The Big Four audit firms have refused to back a U.K. government plan to break their dominance of the market by forcing them to share work with smaller competitors to give them a foothold.

In response to a public consultation on audit reform that closed last month, Deloitte, EY, and PwC said they did not support the government’s proposal for “managed shared audits” of large-listed companies.

KPMG, meanwhile, questioned how shared audits could improve audit quality or be made to work in practice, as work could be duplicated (or missed) while costs increased.

Challenger audit firms have also questioned audit sharing, especially over fears they could be blamed and held liable for failings.

Deloitte and EY have said they would prefer an “audit cap,” whereby there is a limit to how many FTSE companies each firm can audit.

The Big Four currently audit the entire FTSE 100 and more than 90 percent of the FTSE 250. Despite concerns about the lack of choice and efforts to widen the market, large U.K.-listed companies have been reluctant to use challenger firms, often over fears they do not have the necessary in-house expertise to serve their needs.

Experts suggest the firms’ reluctance to back the government’s plans could torpedo another attempt at meaningful reform.

Franki Hackett, head of audit and ethics at AI-driven audit technology company Engine B, says, “Allowing the Big Four to set the terms of changes which aim to challenge their dominance of the audit market is like putting the foxes in charge of the henhouse. Yet, it’s clear tinkering around the edges on competition isn’t going to be enough.

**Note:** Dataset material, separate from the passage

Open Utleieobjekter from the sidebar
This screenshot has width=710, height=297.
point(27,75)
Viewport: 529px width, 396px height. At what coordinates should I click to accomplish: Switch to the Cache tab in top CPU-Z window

“Instead, we need to address the root causes of audit failure: a lack of modernization; audit firms overwhelmed by evidence from increasingly complex businesses; and audit models that try to solve the problem just by throwing more people at it.”

Hackett says “real change” will only come when external audit becomes more technology-driven and data-enabled, so that firms “won’t have to pay expensive staff to perform routine, laborious data reconciliation tasks.”

“Without this, the effective oligopoly at the top of audit will only worsen as businesses become more complex,” she says.

Paul Donohoe, managing director of challenger online accounting firm Tax Rebate Services, believes the government is tackling the issue from the wrong angle. “Instead of demanding the Big Four surrender clients, the government could look into incentivizing those in the FTSE 100 to choose smaller accounting firms,” he says.

Lord Prem Sikka, emeritus professor of accounting at the University of Essex and the University of Sheffield, says audits of major corporations need to be performed by a state body if independent audit quality is to be ensured.

In July, the Financial Reporting Council said 29 percent of 2020/21 audits it reviewed by the biggest seven accounting firms fail to meet the quality threshold.

“No producer of food, medicine, autos, or airplanes could remain in business while routinely delivering dud products that harmed stakeholders. They would be forced to compensate stakeholders and shutdown. None of that applies to auditing firms,” Sikka says. “Despite the long line of dud audits, big accounting firms are rarely abandoned by corporate elites.”